Confirmado / Aunque cada vez son más las parejas sexuales que se unen a esta práctica, ya sea por curiosidad o porque lo tienen como su próximo reto, sigue siendo un tabú que es posible llegar a romper por completo.

Lo importante del sexo anal es que se haga con el mayor cuidado, pues esta zona del cuerpo no está hecha precisamente para ser penetrada, por lo cual se presentan ciertos peligros que deben ser tomados en cuenta a la hora de la acción para evitarlos en el mayor grado posible.

 

Toma nota Bacterias al por mayor.
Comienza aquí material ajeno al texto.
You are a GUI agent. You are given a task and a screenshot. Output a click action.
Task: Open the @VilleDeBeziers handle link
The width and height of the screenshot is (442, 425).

Una vez que han terminado la penetración anal, es indispensable que lave su pene justo antes de proceder a la penetración vaginal, pues imagina todos los gérmenes que hay en él. De no hacerlo, es muy posible que se llegue a contraer una infección de manera instantánea. Sangrado. Significa que alguna o varias de las venas que se encuentran en esta cavidad han sido rotas; son muy delicadas y fáciles de reventar. Por eso es muy importante elegir un buen lubricante para que la penetración se haga correctamente, ¡no olviden la estimulación previa! Dificultad para contraer. Es muy probable que dures unos días yendo y viniendo al baño, pues a tu ano le costará más trabajo retener los desechos que tu cuerpo tiene dentro de él. Si ves que pasan semanas y el síntoma permanece, acude con tu doctor. ETS. Una enfermedad como el VIH/SIDA es más fácil de contraer vía anal que vaginal, por eso no debes prescindir de tu preservativo en todo momento, pues el riesgo es mucho más elevado.